New York, 25 January 2011

Statement by H.E. Mr. Ivan Barbalić, Ambassador of Bosnia and Herzegovina to the United Nations
at the UN Security Council Briefing
on Piracy off the Coast of Somalia

At the outset I would like to thank Special Adviser of the Secretary General Mr. Jack Lang for his report and informative briefing.

I, also, thank the Assistant Secretary General for Legal Affairs and the representative of Somalia for their statements.
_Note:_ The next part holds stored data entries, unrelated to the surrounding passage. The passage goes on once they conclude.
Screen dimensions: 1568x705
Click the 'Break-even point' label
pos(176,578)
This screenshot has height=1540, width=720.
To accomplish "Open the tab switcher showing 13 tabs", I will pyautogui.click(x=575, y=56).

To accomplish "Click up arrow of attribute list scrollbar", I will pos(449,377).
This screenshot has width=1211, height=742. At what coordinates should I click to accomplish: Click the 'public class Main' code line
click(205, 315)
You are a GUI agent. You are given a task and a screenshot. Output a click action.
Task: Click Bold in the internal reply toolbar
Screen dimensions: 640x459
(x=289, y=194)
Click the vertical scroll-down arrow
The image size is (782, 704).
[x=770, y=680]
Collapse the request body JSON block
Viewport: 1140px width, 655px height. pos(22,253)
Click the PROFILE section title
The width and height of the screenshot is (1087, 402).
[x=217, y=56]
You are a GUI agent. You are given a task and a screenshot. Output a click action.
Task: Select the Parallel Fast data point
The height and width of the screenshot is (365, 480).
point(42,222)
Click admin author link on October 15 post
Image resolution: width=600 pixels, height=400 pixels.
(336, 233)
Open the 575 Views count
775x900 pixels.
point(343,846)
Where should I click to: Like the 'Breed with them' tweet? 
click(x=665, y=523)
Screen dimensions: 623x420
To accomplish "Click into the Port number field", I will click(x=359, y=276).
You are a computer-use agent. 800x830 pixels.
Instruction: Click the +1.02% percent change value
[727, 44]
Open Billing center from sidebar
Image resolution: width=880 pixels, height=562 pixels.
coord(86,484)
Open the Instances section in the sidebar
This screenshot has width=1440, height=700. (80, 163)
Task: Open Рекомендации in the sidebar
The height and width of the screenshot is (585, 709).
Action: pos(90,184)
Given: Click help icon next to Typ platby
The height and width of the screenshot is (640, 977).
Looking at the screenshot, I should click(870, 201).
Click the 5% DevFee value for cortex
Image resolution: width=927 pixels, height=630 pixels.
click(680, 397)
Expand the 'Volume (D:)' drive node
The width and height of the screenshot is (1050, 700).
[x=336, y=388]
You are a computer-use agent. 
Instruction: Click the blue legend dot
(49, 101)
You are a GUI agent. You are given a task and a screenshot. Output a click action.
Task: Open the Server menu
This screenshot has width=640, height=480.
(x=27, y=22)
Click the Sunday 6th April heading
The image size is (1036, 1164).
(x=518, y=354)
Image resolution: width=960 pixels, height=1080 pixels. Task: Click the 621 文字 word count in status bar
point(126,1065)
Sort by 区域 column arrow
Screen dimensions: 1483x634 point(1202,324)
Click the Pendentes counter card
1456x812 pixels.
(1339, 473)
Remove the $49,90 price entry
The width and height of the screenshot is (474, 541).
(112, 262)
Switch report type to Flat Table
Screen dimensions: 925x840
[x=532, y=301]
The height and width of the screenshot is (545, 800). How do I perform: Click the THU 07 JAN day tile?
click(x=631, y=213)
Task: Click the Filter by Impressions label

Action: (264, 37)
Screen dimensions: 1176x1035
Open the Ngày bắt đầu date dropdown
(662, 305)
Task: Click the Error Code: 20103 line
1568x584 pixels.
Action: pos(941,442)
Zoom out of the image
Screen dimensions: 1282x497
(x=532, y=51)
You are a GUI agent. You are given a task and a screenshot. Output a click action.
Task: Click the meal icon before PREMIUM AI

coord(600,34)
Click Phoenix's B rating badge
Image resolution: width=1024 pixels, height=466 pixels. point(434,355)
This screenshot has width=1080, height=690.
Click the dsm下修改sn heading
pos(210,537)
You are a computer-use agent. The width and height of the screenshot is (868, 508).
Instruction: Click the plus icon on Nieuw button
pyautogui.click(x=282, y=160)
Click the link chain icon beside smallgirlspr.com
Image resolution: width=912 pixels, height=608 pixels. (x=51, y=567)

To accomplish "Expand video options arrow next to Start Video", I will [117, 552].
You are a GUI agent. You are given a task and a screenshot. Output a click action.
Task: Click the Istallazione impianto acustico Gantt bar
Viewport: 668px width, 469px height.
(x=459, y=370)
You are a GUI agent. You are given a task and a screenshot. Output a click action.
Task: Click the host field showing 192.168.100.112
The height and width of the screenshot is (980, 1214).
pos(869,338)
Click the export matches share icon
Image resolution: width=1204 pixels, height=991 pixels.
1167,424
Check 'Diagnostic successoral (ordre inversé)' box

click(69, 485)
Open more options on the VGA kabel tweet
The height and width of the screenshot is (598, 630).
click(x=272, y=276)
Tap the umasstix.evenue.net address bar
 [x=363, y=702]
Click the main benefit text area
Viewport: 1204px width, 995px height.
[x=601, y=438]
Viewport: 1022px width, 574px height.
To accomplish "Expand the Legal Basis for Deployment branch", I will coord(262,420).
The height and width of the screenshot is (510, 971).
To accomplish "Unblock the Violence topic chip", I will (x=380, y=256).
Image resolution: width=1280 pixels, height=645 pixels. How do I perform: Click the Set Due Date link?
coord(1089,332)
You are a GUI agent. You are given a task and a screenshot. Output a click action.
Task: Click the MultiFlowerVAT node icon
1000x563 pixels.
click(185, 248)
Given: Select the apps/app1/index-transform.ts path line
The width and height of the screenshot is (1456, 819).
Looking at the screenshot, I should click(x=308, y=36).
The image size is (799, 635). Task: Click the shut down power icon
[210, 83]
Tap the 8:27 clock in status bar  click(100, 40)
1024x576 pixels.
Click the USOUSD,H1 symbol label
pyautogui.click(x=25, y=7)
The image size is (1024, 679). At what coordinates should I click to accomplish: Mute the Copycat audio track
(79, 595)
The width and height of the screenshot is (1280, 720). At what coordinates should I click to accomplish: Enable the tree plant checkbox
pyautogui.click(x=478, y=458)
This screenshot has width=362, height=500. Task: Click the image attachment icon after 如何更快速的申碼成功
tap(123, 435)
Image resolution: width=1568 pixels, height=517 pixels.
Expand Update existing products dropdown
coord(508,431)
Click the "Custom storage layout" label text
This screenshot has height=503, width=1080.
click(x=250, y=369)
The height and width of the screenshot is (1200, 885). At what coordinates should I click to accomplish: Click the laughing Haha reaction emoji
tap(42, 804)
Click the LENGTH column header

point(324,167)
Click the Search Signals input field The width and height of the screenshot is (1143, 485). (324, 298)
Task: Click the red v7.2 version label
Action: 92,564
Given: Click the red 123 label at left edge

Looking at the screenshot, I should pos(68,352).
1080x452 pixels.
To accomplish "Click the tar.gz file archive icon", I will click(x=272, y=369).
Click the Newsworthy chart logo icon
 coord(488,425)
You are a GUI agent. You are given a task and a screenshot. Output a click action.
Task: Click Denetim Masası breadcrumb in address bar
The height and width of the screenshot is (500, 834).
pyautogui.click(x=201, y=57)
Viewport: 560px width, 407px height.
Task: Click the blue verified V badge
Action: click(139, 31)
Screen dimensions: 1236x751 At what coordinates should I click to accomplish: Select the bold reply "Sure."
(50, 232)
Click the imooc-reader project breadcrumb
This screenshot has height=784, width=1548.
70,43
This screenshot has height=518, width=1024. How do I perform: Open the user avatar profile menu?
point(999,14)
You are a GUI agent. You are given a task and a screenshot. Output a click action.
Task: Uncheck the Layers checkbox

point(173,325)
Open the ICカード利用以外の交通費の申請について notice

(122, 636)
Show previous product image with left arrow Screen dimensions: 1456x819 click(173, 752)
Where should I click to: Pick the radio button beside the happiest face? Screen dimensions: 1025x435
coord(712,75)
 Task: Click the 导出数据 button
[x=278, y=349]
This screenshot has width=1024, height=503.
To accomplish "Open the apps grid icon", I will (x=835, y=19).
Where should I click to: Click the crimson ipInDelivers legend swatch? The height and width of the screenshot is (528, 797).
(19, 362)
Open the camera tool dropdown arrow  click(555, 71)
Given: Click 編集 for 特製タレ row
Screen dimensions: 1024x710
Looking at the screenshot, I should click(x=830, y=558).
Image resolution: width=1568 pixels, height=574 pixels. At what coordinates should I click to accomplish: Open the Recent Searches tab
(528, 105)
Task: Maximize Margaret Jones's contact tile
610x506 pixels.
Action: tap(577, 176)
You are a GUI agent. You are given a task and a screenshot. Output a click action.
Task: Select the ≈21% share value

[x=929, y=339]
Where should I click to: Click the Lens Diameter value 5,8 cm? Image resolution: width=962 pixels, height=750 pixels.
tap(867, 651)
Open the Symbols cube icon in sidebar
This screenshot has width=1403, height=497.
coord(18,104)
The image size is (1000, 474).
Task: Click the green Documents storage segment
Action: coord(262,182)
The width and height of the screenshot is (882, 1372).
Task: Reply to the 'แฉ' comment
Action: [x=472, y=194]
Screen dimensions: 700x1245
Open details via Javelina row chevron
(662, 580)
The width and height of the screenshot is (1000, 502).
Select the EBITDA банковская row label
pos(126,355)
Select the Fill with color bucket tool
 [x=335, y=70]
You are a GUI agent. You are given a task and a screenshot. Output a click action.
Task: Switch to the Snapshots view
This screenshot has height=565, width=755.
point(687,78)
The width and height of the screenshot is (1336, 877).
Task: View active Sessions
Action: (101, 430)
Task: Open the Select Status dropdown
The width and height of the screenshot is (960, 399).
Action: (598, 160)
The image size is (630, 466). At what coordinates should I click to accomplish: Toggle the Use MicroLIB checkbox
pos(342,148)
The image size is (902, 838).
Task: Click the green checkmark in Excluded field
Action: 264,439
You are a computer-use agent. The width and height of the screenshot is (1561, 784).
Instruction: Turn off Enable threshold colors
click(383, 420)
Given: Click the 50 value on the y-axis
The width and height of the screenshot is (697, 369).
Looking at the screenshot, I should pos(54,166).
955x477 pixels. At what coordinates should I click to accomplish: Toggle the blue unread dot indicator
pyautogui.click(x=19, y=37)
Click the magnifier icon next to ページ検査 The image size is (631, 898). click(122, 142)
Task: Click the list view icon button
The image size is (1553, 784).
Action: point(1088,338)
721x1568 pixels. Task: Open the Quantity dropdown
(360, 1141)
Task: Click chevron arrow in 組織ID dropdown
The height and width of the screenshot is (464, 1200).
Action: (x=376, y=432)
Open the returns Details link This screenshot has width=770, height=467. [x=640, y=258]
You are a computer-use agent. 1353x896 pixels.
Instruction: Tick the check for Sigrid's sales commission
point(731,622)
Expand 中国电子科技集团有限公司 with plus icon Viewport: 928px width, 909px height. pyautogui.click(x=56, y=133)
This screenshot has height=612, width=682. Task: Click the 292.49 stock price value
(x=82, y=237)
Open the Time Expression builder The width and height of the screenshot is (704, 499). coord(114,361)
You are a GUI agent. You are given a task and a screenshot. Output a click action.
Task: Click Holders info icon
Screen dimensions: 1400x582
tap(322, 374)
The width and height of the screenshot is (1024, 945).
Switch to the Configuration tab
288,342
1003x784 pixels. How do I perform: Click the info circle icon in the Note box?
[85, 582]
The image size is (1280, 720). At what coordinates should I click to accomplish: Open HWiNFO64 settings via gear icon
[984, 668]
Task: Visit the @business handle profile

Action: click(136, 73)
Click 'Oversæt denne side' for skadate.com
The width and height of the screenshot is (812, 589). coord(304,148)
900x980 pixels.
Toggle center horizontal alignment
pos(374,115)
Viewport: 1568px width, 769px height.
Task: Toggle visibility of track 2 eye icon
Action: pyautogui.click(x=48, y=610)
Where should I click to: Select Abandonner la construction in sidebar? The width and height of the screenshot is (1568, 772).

The phenomenon of piracy is one of the challenges that still awaits adequate and effective response of the international community. Although some security, judiciary, prevention best practices, and awareness raising measures have been taken, we cannot speak about decreasing number of pirate attacks off the coast of Somalia. On the contrary, piracy with time is acquiring structured features in financial and organisational aspects. We are also concerned over the expansion of piracy attack threat area - further towards south, down the coastline of Somalia, and to east in the Indian Ocean.

Bosnia and Herzegovina strongly condemns the acts of piracy and expresses its concern regarding the impact of these acts firstly on regional and consequently on global economy and security. In this context, we share the view expressed by Special Adviser Mr. Lang that there is a great urgency in establishing effective counter-piracy measures before its spillover effect produces further instabilities in the region.

We consider that the “somalisation” of a solution as Mr. Lang wrote in his report is a good proposal for a new phase in fighting piracy, which is evidently needed. We consider that the insitution building, especially in the security sector, will render Transitional Federal Governement, as well as regional authorities in Somaliland and principaly Puntland a crucial partner of the international community in fighting piracy.

Impunity, as most delegations have stated before me, is an issue leading to an increase in piracy activities. The fact that “catch and release” method is applied in 90% of cases points out the serious flaw in international approach to combating piracy.

Therefore, we consider that new propositions outlined in the Special Advisor’s report, aimed at establishment of specialized piracy court in Somaliland, in Puntland and one extraterritorial court in Arusha, as well as an increase in incarceration capacity in Somaliland and Puntland, are good basis for creating new approach and instruments in counter piracy activities.